Bench: add priority level to the benchmark framework (tests)

https://github.com/bitcoin/bitcoin/pull/26158

Host: stickies-v  -  PR author: furszy

The PR branch HEAD was cbc077e at the time of this review club meeting.

Notes

  • Benchmark tests help us monitor the performance of specific parts of the code by running it a large number of iterations and measuring how long it takes to run that piece of code, as well as how stable the results are.

  • Benchmark tests are defined in src/bench and are based on the nanobench framework. Instructions on how to compile and run the benchmarks can be found in doc/benchmarking.md. It is highly recommended to do this prior to the review club.

  • To ensure all benchmark tests work (i.e. can actually be ran without failing), make check runs the bench_bitcoin binary with option -sanity-check which sets the number of iterations for each test to just 1.

  • During an IRC meeting (#topic acceptable runtimes of new benchmarks (achow101)), it was suggested that not all benchmarks need to be run or sanity checked all the time.

Questions

  1. Did you review the PR? Concept ACK, approach ACK, tested ACK, or NACK?

  2. What is the initial motivation behind this proposed change? Does the approach in this PR sufficiently address that? Can you think of another, not necessarily (strictly) better, approach?

  3. Are there any downsides to make check only running -priority-level=high benchmarks by default? Do you think the benefits outweigh the downsides?

  4. Why do we need to static_cast<PriorityLevel> the return value when operator|(PriorityLevel a, PriorityLevel b)’s return type is PriorityLevel already?

  5. In which sense is PriorityLevel an enum? In which sense is it a bit vector? What do you think about this approach?

  6. Which levels can we pass to -priority-level? Are they all represented in map_priority_level? How are the other one(s) resolved? Can you think of a different approach?

  7. Were you able to compile and run the benchmarks? How did you test that the -priority-level argument works as expected?

  8. Which benchmarks do you think should/could be labeled as LOW or MEDIUM priority? What did you base that decision on?

  9. Quiz: Which of the following are valid PriorityLevels:

    • a. PriorityLevel{0x00}
    • b. PriorityLevel{"low"}
    • c. PriorityLevel::DEFAULT_PRIORITY_LEVEL
    • d. PriorityLevel{3}
    • e. PriorityLevel{4}
    • f. PriorityLevel{0xff}
    • g. auto static_cast<PriorityLevel>(8)

Meeting Log

  117:00 <stickies-v> #startmeeting
  217:00 <stacie> hi!
  317:00 <emzy> hi
  417:00 <pablomartin> hello!
  517:00 <amovfx_> hi!

### [What you need to do]
**1)** Answer the following about the benchmark review club page, one short answer per line:
(a) On which framework are the benchmark tests in src/bench based?
(b) With which option does make check run the bench_bitcoin binary?
(c) Who is named as the PR author?
**2)** Write a continuation of the benchmark review club page, picking up immediately after its final line.

### [Information provided]

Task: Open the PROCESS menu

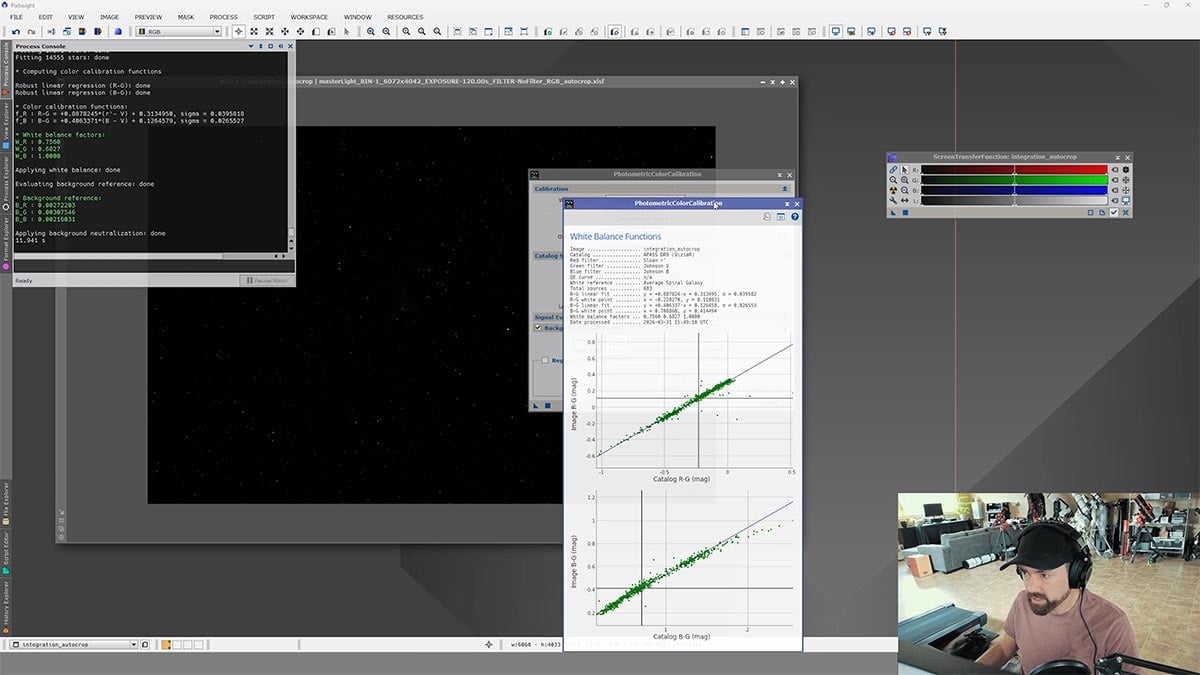Action: coord(224,17)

### [Responses per task]
**1)**
(a) The nanobench framework.
(b) -sanity-check
(c) furszy

**2)**
  617:00 <araujo88> hello
  717:00 <kouloumos> hi
  817:00 <furszy> hi
  917:00 <stickies-v> hi everyone! today we're reviewing https://bitcoincore.reviews/26158, authored by furszy who is joining us here today too, whoo!
 1017:00 <theStack> hi
 1117:00 <LarryRuane> hi
 1217:01 <brunoerg> hhi
 1317:01 <brunoerg> hi*
 1417:01 <stickies-v> anyone joining us for the first time today?
 1517:01 <araujo88> I am
 1617:01 <stickies-v> feel free to say hi, and either lurk or participate as much as you want to
 1717:02 <araujo88> ok thanks
 1817:02 <stickies-v> very glad you could make it araujo88 , hope you'll enjoy today's club!
 1917:03 <amovfx_> welcome arauho88
 2017:03 <amovfx_> welcome *araujo88
 2117:03 <furszy> stickies-v: thanks for hosting it!
 2217:03 <araujo88> thanks everyone, I'm hoping to contribute to as much as I can
 2317:03 <stickies-v> first up as per usual, who's been able to have a look at the notes/questions or the PR? (y/n)
 2417:03 <pablomartin> y
 2517:04 <emzy> n
 2617:04 <kouloumos> yy
 2717:04 <stacie> 50%. reviewed PR but not the questions you'll be asking today
 2817:04 <amovfx_> y
 2917:04 <LarryRuane> n
 3017:05 <theStack> n
 3117:05 <stickies-v> okay a few people with newly gained expertise here, nice - that should make for a good discussion
 3217:05 <araujo88> y
 3317:06 <stickies-v> for those that reviewed it, what are your initial thoughts? would you give it a Concept ACK, approach ACK, tested ACK, or NACK?
 3417:06 <amovfx_> Concept , tested ACK
 3517:06 <amovfx_> I like the idea
 3617:06 <pablomartin> tested ACK, haven't added the proper comments on the pr yet
 3717:07 <stickies-v> nice!! how did you do your testing amovfx_ pablomartin ?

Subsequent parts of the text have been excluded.